PROVIDED RECORDS:
┌────────
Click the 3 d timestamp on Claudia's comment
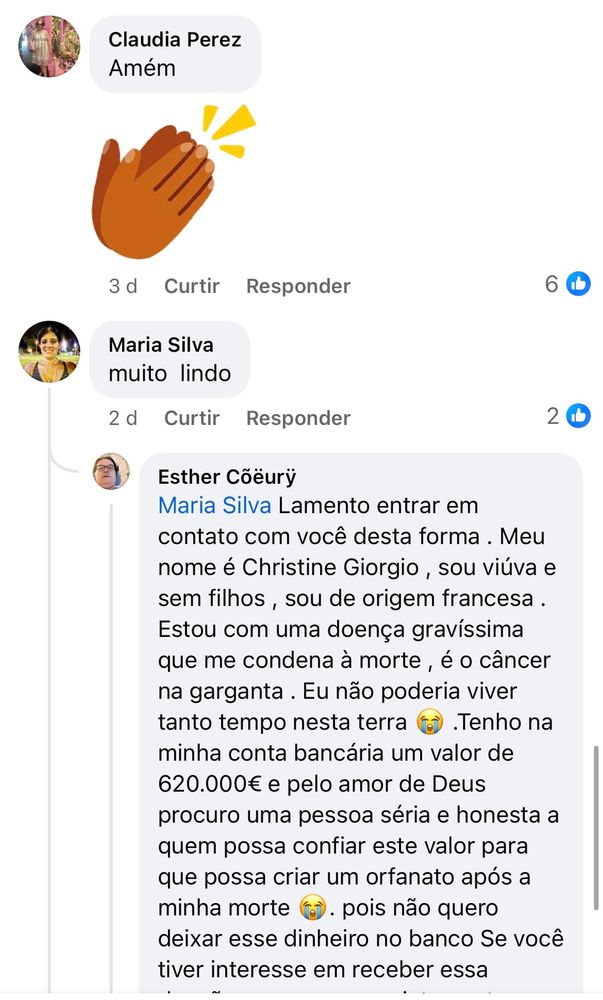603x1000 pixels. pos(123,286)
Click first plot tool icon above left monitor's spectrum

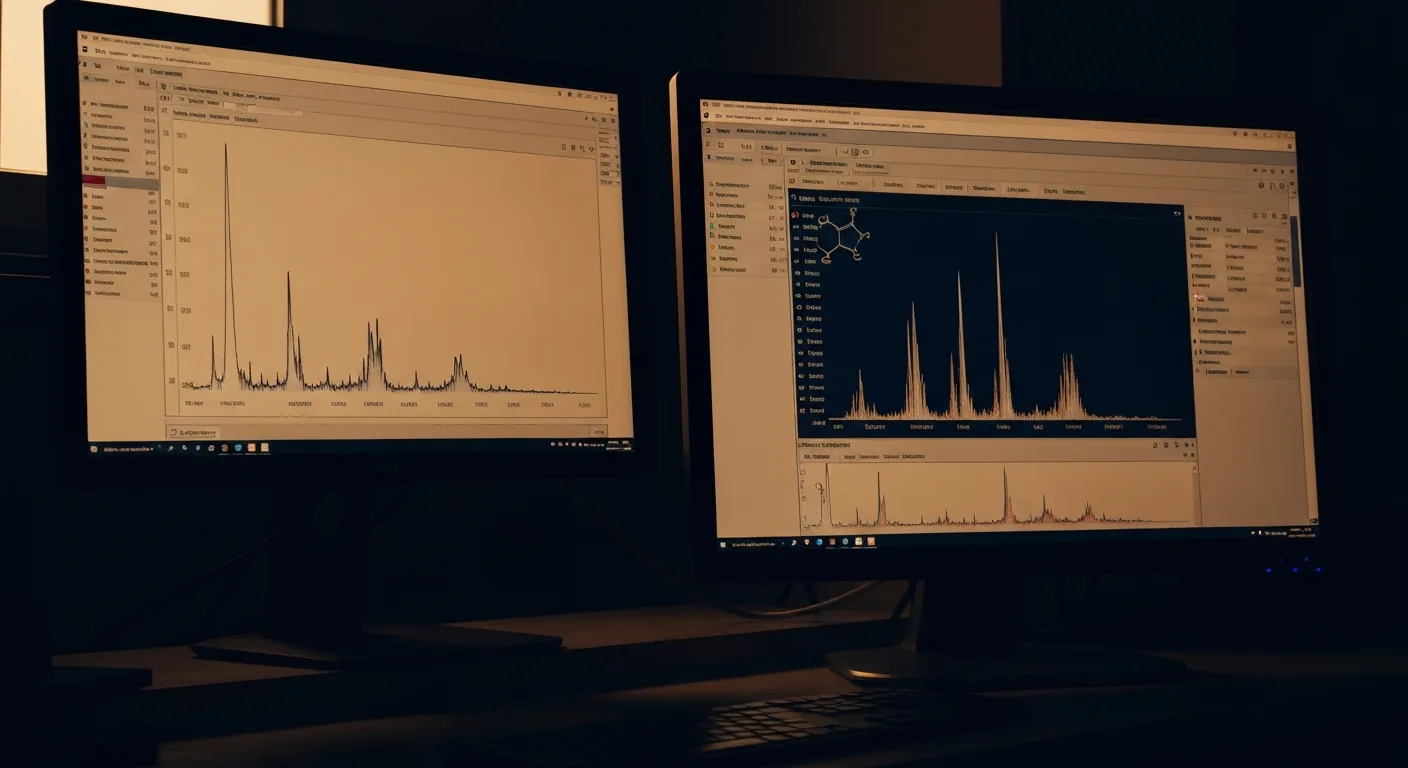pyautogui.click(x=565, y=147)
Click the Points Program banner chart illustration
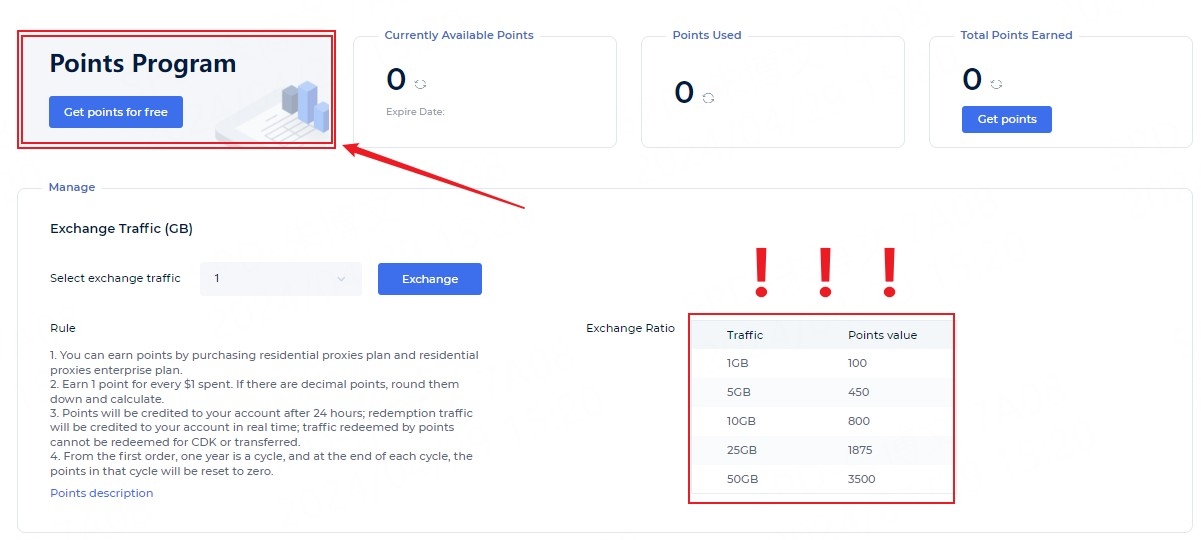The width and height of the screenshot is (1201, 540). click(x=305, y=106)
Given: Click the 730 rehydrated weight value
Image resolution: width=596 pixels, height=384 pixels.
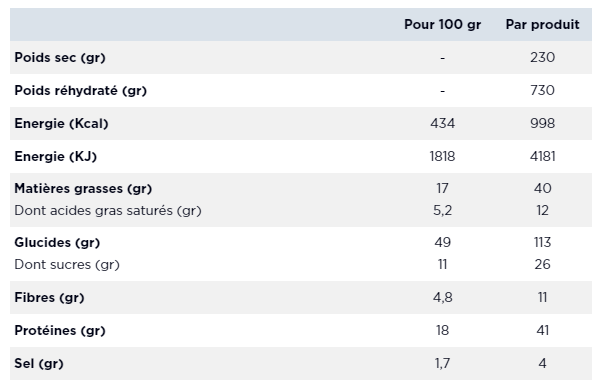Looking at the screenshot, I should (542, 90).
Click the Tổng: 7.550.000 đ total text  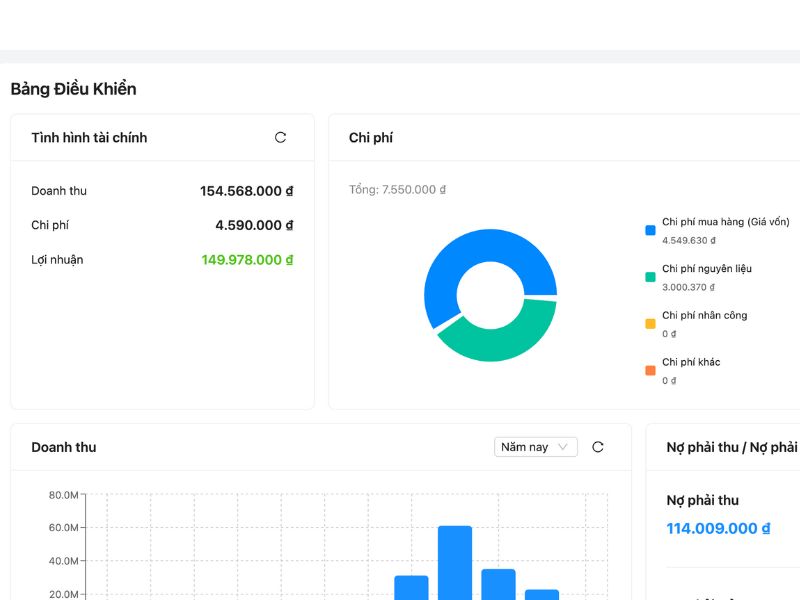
└────────
┌────────
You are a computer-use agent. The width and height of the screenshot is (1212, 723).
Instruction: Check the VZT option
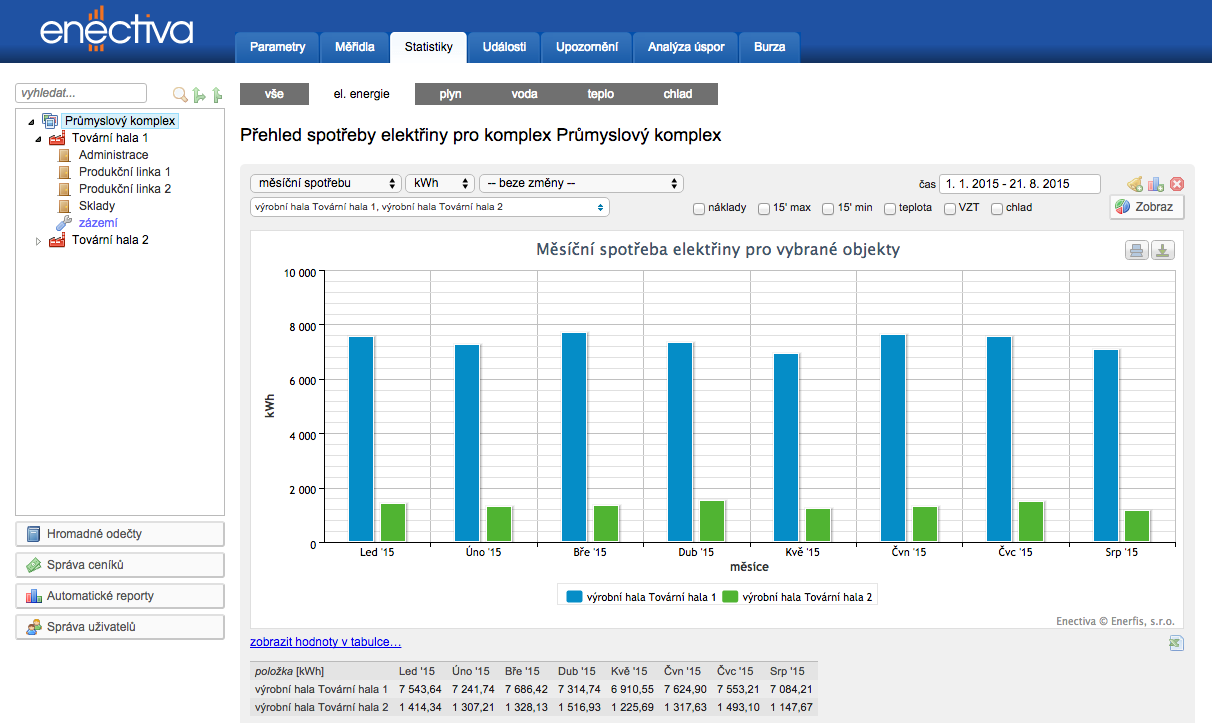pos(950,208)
└────────
┌────────
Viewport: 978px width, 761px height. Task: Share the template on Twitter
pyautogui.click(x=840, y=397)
└────────
EXERCISE REQUIREMENTS:
The answer is the lines of the material above, from the one containing "Click first plot" down to the one containing "Click the Tổng: 7.550.000 đ total text", given exactly and without images.

SOLUTION TO THIS TASK:
Click first plot tool icon above left monitor's spectrum

pyautogui.click(x=565, y=147)
Click the Points Program banner chart illustration
The width and height of the screenshot is (1201, 540). click(x=305, y=106)
Given: Click the 730 rehydrated weight value
Image resolution: width=596 pixels, height=384 pixels.
Looking at the screenshot, I should (542, 90).
Click the Tổng: 7.550.000 đ total text  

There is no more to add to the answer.